WHAT THE TASK ASKS: Find the line with "Level of description (468, 315)" and the line with "Dokumenty ke stažení (647, 1236)" in the entries below; output exactly those two lines, every line between them, and no others.

SUPPLIED DATA:

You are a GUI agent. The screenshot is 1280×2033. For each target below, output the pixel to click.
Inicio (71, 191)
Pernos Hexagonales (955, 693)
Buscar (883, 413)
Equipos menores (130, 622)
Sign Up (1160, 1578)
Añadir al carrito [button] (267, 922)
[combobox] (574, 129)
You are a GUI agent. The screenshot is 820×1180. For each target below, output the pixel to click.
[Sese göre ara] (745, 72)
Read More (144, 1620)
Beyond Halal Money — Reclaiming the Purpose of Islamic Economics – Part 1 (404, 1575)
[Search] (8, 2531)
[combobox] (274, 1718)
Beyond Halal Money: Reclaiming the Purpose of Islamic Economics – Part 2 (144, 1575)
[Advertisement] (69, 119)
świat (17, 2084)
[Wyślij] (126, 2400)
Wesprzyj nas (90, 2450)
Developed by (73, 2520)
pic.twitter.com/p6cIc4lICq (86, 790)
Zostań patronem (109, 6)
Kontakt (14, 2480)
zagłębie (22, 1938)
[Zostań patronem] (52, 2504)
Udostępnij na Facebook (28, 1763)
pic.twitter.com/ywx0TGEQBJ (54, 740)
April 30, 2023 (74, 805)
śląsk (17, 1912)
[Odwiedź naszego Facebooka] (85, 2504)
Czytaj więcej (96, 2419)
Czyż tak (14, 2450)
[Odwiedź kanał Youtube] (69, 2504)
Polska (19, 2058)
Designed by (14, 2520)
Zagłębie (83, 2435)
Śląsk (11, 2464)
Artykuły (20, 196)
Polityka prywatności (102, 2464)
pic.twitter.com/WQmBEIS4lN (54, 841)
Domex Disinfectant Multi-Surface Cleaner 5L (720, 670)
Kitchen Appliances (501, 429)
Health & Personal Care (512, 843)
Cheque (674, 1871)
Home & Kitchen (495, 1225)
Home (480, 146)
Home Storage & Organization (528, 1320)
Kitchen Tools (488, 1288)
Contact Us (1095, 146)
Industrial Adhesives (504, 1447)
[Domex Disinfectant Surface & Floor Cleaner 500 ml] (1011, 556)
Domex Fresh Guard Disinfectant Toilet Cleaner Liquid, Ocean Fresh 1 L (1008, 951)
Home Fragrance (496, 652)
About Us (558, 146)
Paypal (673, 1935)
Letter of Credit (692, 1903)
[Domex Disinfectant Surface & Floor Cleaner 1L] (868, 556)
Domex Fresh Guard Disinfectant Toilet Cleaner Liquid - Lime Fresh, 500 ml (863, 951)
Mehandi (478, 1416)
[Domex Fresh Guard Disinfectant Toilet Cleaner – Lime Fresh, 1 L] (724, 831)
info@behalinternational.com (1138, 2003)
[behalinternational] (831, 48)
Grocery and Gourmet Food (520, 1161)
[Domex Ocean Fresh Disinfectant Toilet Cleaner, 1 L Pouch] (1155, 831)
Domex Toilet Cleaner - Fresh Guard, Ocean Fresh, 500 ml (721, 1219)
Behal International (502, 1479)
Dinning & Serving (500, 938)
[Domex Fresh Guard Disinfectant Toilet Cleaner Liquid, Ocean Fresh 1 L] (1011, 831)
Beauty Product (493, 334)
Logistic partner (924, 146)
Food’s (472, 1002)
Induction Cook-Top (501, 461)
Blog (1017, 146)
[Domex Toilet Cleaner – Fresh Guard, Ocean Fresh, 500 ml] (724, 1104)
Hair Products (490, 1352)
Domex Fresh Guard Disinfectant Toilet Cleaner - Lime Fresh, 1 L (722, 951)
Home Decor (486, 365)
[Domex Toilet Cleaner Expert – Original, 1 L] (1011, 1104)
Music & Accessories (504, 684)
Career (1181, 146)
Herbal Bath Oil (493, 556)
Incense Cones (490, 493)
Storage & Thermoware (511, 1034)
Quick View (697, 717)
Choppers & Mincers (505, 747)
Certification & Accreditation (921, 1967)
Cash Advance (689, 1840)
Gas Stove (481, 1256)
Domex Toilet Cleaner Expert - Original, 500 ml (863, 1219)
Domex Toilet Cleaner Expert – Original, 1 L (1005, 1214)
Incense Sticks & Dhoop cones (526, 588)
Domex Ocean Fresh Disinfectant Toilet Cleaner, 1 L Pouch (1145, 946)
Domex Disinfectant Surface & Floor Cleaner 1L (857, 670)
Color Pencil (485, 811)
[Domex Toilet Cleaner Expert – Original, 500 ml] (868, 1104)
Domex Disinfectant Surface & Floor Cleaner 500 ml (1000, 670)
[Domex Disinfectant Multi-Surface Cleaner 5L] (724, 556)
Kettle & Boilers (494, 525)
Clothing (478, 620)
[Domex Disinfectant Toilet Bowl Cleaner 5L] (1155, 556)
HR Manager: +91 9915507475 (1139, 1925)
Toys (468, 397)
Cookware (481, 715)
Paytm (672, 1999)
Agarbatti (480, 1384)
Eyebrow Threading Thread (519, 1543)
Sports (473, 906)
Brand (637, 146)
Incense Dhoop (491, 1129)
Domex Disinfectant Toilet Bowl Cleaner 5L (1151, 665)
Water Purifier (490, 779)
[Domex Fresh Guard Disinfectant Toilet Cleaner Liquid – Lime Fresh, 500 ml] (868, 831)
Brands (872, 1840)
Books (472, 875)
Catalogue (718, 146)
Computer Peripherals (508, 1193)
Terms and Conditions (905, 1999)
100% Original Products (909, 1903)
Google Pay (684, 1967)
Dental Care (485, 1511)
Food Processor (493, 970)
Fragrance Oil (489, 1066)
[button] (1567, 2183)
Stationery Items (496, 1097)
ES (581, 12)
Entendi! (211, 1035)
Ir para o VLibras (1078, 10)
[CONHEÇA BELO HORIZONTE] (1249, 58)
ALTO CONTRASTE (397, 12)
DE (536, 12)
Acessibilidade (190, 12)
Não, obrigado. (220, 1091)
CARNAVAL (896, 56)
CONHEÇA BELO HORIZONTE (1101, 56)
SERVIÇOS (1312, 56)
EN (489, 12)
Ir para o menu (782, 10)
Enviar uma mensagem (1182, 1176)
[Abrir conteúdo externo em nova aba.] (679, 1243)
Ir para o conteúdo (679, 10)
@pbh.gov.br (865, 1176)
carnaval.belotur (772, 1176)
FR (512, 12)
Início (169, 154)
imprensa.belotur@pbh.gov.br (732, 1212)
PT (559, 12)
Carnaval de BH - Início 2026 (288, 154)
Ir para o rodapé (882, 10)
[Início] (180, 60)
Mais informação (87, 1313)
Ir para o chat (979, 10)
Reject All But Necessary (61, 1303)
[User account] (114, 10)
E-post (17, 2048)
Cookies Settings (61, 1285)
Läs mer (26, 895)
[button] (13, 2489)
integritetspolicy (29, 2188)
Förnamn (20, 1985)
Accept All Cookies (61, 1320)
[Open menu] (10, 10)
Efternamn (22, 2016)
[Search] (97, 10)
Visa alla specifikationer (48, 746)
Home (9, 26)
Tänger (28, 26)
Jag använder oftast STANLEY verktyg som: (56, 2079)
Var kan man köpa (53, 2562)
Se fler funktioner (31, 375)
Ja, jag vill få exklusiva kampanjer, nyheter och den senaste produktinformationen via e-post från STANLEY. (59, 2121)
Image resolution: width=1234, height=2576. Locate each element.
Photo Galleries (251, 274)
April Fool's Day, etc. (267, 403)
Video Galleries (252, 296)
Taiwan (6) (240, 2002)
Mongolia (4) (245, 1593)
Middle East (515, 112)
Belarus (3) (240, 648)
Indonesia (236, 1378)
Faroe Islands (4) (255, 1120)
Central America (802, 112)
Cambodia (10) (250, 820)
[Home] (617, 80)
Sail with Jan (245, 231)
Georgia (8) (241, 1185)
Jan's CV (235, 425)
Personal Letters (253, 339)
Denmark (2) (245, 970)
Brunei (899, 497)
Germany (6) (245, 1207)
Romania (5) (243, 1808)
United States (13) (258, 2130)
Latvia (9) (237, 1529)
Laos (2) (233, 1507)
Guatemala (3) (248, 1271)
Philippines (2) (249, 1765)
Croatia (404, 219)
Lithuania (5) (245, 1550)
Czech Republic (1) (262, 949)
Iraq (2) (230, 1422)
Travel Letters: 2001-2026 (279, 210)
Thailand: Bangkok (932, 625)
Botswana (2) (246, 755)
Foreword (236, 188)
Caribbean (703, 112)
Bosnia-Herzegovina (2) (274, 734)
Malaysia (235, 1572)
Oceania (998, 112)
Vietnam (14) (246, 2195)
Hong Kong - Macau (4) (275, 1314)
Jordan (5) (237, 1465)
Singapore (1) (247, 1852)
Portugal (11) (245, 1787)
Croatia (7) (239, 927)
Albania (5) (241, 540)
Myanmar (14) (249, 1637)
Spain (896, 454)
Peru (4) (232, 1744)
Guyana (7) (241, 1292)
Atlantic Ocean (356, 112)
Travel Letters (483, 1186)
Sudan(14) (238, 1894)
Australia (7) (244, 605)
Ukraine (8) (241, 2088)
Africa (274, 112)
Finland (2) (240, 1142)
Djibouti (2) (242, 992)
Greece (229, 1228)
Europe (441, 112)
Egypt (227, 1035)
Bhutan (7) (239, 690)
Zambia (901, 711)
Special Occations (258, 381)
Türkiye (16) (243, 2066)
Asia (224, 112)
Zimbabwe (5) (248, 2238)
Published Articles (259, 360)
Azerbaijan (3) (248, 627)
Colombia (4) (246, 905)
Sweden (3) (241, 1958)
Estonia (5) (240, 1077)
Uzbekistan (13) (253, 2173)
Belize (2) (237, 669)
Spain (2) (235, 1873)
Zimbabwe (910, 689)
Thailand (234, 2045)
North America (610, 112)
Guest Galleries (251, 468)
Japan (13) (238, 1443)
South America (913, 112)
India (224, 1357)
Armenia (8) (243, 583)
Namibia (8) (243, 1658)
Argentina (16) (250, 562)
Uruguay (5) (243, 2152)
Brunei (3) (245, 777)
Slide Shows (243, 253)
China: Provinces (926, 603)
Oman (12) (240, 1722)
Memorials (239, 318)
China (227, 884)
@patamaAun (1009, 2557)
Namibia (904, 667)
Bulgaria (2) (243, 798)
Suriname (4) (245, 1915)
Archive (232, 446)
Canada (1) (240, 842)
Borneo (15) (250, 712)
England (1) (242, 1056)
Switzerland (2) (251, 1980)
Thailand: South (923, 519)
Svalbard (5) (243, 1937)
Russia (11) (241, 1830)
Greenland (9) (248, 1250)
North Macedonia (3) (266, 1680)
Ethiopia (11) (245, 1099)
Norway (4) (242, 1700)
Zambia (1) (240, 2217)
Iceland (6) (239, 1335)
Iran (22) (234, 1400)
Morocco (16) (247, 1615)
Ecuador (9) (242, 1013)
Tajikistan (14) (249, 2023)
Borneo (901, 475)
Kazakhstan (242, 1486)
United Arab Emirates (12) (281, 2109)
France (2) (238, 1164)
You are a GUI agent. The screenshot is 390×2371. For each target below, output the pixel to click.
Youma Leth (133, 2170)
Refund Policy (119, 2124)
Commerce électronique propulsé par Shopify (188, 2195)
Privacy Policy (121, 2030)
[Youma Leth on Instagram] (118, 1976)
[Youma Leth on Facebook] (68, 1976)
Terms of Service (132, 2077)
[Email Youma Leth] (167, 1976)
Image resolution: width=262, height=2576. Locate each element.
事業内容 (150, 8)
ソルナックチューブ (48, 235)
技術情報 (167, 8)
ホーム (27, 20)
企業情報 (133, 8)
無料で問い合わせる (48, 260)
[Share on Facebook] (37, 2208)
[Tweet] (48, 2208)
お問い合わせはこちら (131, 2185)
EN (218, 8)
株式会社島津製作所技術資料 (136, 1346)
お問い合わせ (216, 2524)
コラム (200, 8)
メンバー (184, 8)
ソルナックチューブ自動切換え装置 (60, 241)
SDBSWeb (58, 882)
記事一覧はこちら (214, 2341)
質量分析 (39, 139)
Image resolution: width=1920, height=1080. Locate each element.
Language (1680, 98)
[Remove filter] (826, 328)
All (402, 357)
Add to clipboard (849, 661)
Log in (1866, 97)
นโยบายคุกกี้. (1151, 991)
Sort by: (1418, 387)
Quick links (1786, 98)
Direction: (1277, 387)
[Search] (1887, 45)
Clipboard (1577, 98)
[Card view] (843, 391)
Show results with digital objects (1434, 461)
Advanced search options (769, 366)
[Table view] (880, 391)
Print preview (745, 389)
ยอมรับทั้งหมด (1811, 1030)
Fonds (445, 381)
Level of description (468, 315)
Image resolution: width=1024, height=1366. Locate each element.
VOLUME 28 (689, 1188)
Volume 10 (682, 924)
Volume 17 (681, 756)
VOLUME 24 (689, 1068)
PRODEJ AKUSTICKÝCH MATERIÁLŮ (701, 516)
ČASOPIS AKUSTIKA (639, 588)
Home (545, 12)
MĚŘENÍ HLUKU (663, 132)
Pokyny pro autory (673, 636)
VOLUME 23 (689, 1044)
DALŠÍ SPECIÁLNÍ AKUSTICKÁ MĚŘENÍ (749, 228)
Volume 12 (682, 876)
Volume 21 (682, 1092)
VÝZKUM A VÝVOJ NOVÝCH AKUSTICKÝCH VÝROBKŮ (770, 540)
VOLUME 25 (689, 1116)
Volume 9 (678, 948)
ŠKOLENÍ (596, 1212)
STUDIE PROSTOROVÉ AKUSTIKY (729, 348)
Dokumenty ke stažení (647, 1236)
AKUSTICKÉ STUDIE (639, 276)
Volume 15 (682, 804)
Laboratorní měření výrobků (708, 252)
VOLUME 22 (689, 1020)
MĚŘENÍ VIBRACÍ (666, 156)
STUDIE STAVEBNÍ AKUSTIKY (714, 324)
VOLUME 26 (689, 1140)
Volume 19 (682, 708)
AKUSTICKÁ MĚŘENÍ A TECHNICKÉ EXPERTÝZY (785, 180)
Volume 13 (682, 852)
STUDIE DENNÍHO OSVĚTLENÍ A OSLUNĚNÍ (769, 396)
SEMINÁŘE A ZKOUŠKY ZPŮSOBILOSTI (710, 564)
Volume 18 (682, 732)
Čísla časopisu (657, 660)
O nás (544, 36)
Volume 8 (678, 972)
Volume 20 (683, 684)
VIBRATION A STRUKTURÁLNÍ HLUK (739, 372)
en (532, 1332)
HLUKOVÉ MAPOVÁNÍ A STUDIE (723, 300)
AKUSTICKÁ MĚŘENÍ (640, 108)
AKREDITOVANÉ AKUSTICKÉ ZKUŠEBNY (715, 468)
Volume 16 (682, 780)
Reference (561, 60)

ANSWER FOR THIS EXERCISE:
Level of description (468, 315)
Image resolution: width=1024, height=1366. Locate each element.
VOLUME 28 (689, 1188)
Volume 10 (682, 924)
Volume 17 (681, 756)
VOLUME 24 (689, 1068)
PRODEJ AKUSTICKÝCH MATERIÁLŮ (701, 516)
ČASOPIS AKUSTIKA (639, 588)
Home (545, 12)
MĚŘENÍ HLUKU (663, 132)
Pokyny pro autory (673, 636)
VOLUME 23 (689, 1044)
DALŠÍ SPECIÁLNÍ AKUSTICKÁ MĚŘENÍ (749, 228)
Volume 12 (682, 876)
Volume 21 (682, 1092)
VÝZKUM A VÝVOJ NOVÝCH AKUSTICKÝCH VÝROBKŮ (770, 540)
VOLUME 25 (689, 1116)
Volume 9 (678, 948)
ŠKOLENÍ (596, 1212)
STUDIE PROSTOROVÉ AKUSTIKY (729, 348)
Dokumenty ke stažení (647, 1236)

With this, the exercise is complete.